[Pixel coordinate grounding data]
==============================

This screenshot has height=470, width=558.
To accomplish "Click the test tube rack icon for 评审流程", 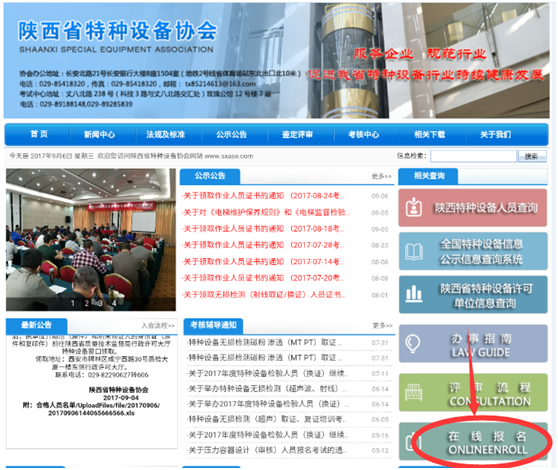I will coord(414,392).
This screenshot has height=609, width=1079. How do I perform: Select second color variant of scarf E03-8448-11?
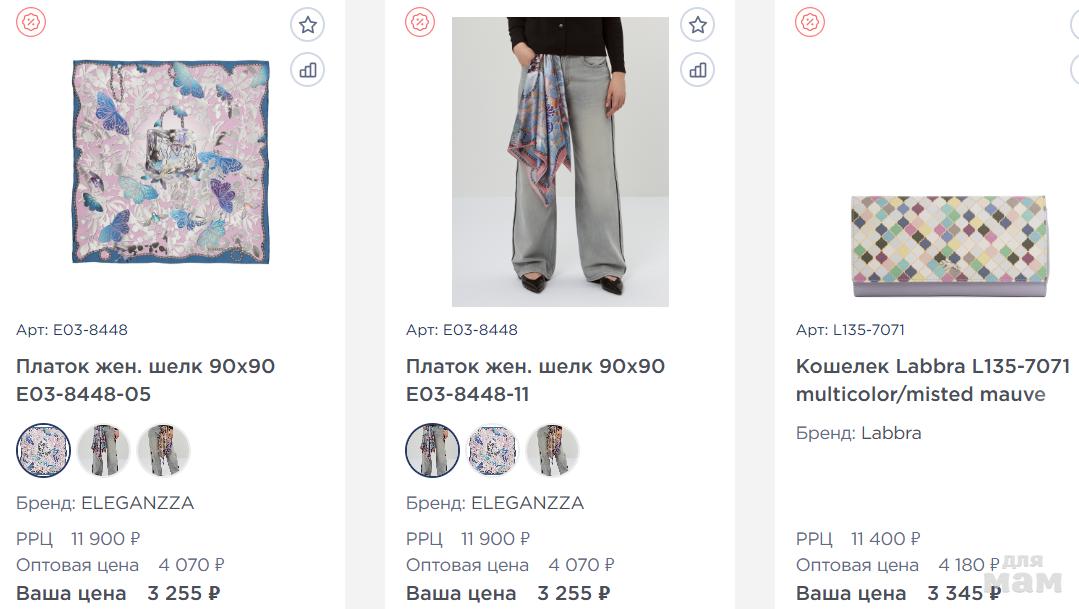coord(493,450)
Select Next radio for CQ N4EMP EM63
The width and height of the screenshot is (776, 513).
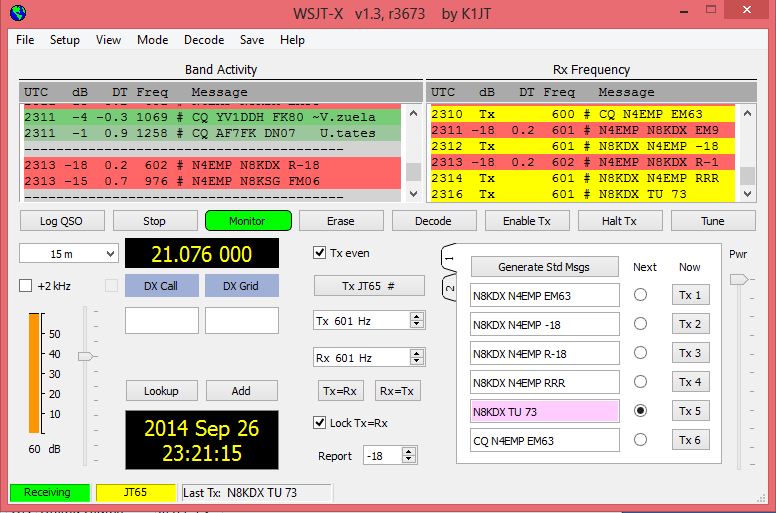640,440
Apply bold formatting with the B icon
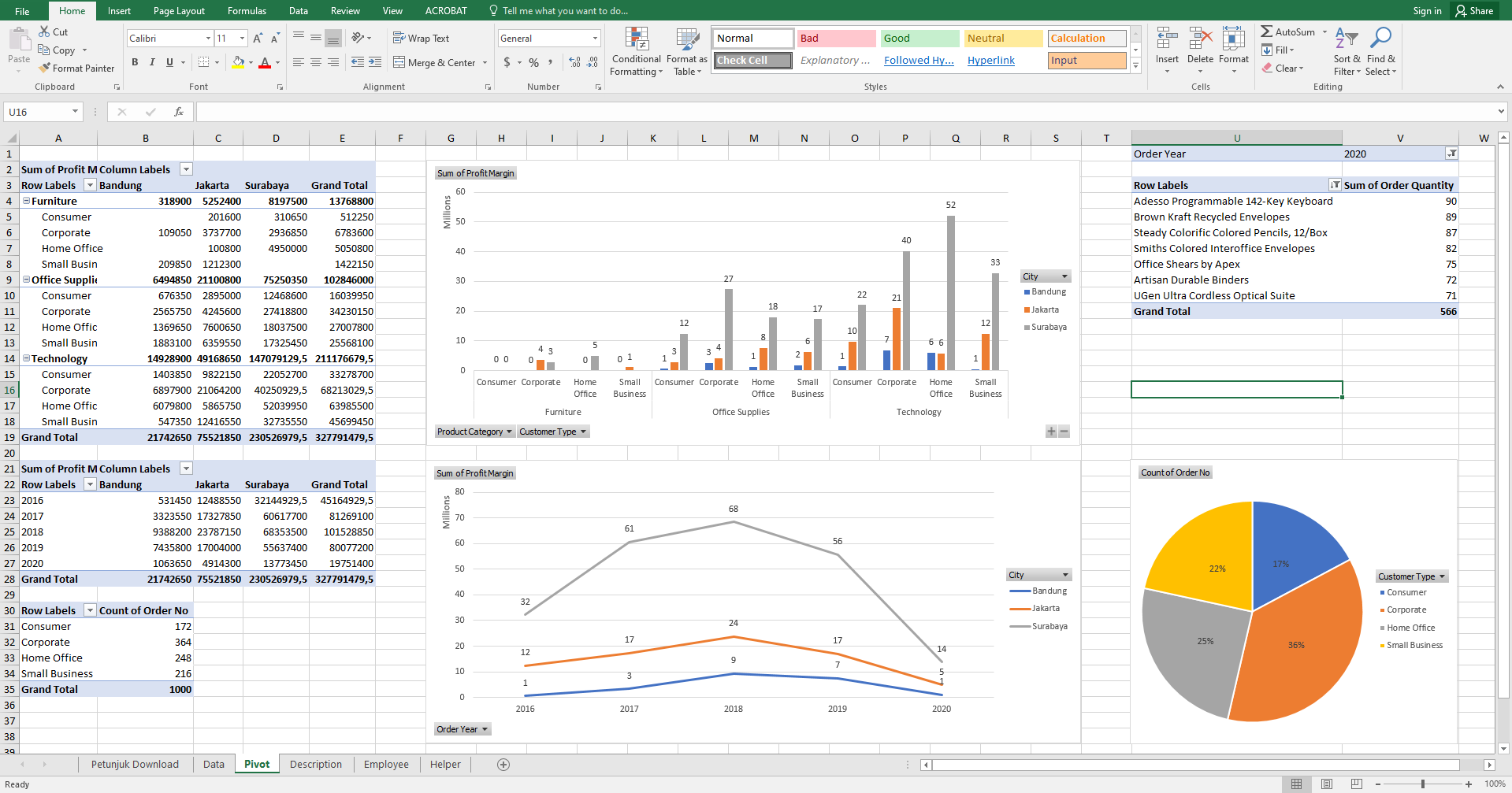 coord(135,62)
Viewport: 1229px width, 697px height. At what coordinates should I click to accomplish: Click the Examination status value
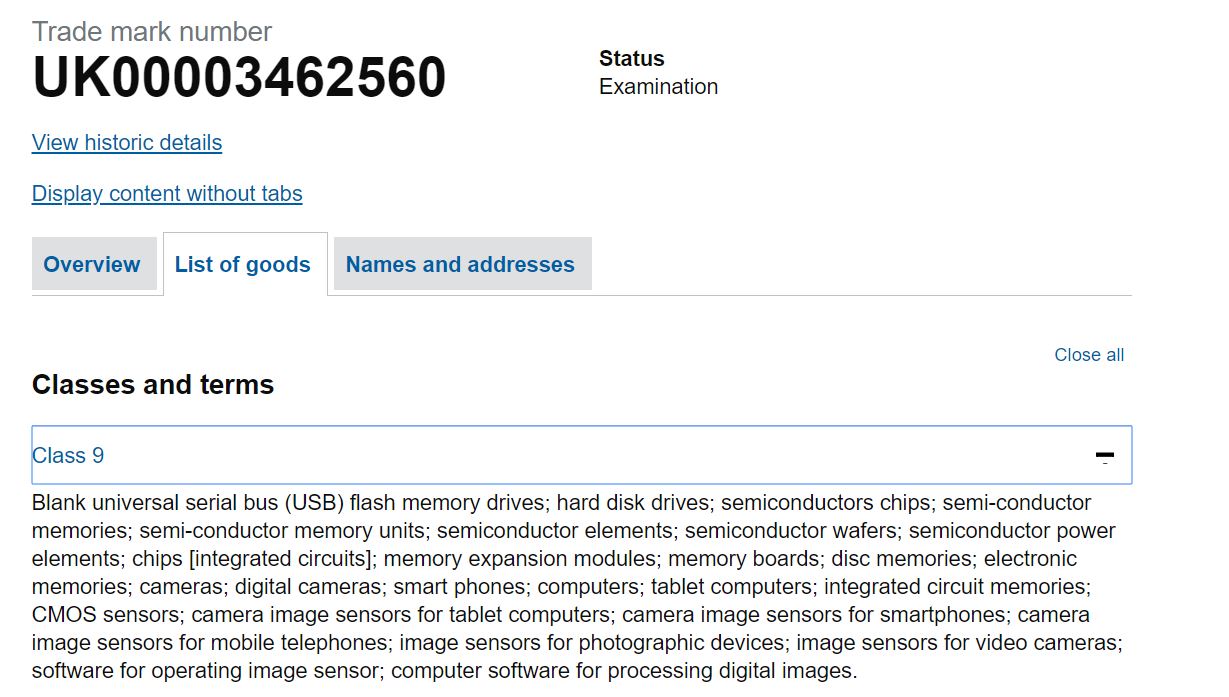pyautogui.click(x=658, y=87)
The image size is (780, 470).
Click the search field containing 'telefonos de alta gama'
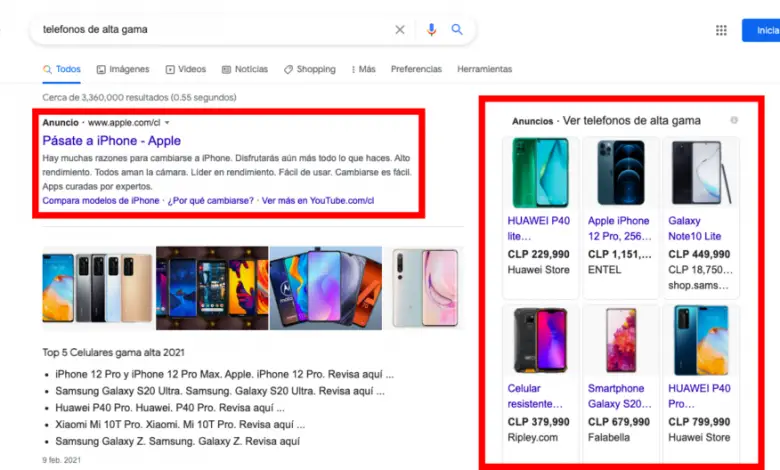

==============================

*WORK REQUIRED:*
Using the records above, print exactly the lines between the ones containing "Select Next radio for CQ N4EMP EM63" and "The image size is (780, 470).", inclusive, and nothing else; no pictures.

*OUTPUT BELOW:*
Select Next radio for CQ N4EMP EM63
The width and height of the screenshot is (776, 513).
640,440
Apply bold formatting with the B icon
 coord(135,62)
Viewport: 1229px width, 697px height. At what coordinates should I click to accomplish: Click the Examination status value
pyautogui.click(x=658, y=87)
The image size is (780, 470).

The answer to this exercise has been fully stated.